▶ [Provided material]

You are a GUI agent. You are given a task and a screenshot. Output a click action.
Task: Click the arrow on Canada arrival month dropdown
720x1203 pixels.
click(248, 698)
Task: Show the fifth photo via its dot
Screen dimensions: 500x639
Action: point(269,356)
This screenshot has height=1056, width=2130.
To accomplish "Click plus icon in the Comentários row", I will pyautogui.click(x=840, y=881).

▶ [Task requirements] Copy the lines above word for word.

▶ [Correct result]
You are a GUI agent. You are given a task and a screenshot. Output a click action.
Task: Click the arrow on Canada arrival month dropdown
720x1203 pixels.
click(248, 698)
Task: Show the fifth photo via its dot
Screen dimensions: 500x639
Action: point(269,356)
This screenshot has height=1056, width=2130.
To accomplish "Click plus icon in the Comentários row", I will pyautogui.click(x=840, y=881).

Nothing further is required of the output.